Estamos perante dois mundos: um que tem séculos de conhecimentos acumulados; outro, que não passa da espuma dos dias.
 Bem haja o autor deste livro que consegue recuperar o que irremediavelmente estaria perdido, porque cada velho que morre é um livro   que desaparece.
 Benlhevai tem a sua história. O primeiro registo que se conhece, e já com este nome, é de 1258, nas ordenações de D. Afonso III, farto  que os senhores feudais lhe roubassem terras que, por direito real, lhe pertenciam.
Em 1950 a aldeia tinha 500 habitantes. Pelo censo de 2011, não passava de 200 habitantes. Durante 60 anos, esta aldeia, como tantas outras, foi dilacerada pela emigração e pela guerra, os cemitérios cresceram mais do que as creches e as escolas.
O autor denota uma grande consciência social quando retrata, com minúcia, as condições de vida e os seus agentes, com a aldeia hierarquizada entre ricos (digamos antes abastados), pobres ( digamos antes muito pobres) e remediados( digamos antes, no limiar da pobreza, mas com algum património).
O livro, sendo um testemunho de solidariedade vicinal e de hospitalidade para o forasteiro, é sobretudo um hino à mulher, como o elemento fundamental da comunidade.
 E o autor vai enumerando pelo nome, as mulheres como heroínas e os homens que fazem parte da sua memória e da sua infância, com os nomes e mesmo as alcunhas.
O autor é rigoroso na descrição das festividades, tanto pagãs como religiosas, desde a festa do Divino Espírito Santo até à matança do porco em Dezembro.
E não deixa de lembrar que o início do ano agrícola é uma espécie do início de vida.
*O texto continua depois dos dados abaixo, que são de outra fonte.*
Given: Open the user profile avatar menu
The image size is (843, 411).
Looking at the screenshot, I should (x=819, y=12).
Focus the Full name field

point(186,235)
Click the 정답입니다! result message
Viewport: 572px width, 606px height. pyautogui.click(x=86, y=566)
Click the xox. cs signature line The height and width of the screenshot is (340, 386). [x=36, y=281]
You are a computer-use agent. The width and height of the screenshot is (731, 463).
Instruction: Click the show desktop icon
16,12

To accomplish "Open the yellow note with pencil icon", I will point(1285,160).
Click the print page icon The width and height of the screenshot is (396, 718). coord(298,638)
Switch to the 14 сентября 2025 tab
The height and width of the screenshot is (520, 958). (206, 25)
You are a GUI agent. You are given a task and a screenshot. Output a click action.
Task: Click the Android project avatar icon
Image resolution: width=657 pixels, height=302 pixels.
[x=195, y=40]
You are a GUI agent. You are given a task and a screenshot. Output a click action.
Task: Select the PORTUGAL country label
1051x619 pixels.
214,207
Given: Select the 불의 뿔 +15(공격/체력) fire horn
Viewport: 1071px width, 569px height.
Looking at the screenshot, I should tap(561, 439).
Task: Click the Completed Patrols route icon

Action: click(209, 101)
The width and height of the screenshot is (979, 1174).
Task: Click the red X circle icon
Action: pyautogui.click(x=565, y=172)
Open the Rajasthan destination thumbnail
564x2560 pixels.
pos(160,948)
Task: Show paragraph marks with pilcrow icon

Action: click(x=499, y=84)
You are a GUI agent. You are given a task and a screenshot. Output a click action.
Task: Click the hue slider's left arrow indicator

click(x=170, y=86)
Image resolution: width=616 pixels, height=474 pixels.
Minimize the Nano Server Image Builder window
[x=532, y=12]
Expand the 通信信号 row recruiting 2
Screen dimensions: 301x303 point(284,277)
Tudo na aldeia se move por ciclos, os homens e a natureza.
Hiatos há que vêm perturbar esta rotina secular: os anos loucos do volfrâmio, em que as riquezas morriam tão cedo como tão rápido tinham nascido.
Depois, com as minas em ruínas e os mitos abandonados, tudo regressa à normalidade das trovoadas de Maio, das pulhas e do Entrudo, da Quaresma,dos jogos do fito e do ferro, das segadas, de Agosto quente e das festas do Cabeço.
E atento à minúcia, o autor descreve, como se fosse o guia de um Museu do Mundo Rural, a malhadeira e o carro de bois. A descrição deste, é exemplar, com utensílios aperfeiçoados ao longo dos séculos, num conhecimento empírico que nos leva a admirar como aquela simplicidade é tão complexa.
A linguagem tecnológica e asséptica do software, hard ware, down load, etc. etc,  se é simples para os seus utilizadores e hoje tão vulgarizada, em relação às partículas ( passe a ironia) que compõem um carro de bois, é pobre. Dificilmente um hacker compreenderia esta linguagem.
 Vai longa já a conversa. Muito haveria ainda de dizer, desde a generosa tentativa de uma juventude carregada de ideais, com o 25 de Abril,  ressuscitar tradições e promover ciclos culturais, com a criação de escolas e a visita semanal do médico.Mas os sonhos foram-se perdendo. Cada um partiu para o seu lado, à procura de vida melhor, o deserto vai-se estendendo pelas aldeias, o próprio país é um sítio cada vez menos frequentado.
Resta ao autor a ligação profunda, de um intensidade quase possessiva, pela sua aldeia.
 E não quero terminar sem citar uma das passagens que mais me comoveu no livro. Em 1963, chegou finalmente à aldeia a luz eléctrica E qual poeta Homero que, não vendo, via mais do que os que viam, Alfredo, e passo a citar, “ que nunca verá luz eléctrica chora abraçado a mim, no dia em que oficialmente chegou a luz a Benlhevai”.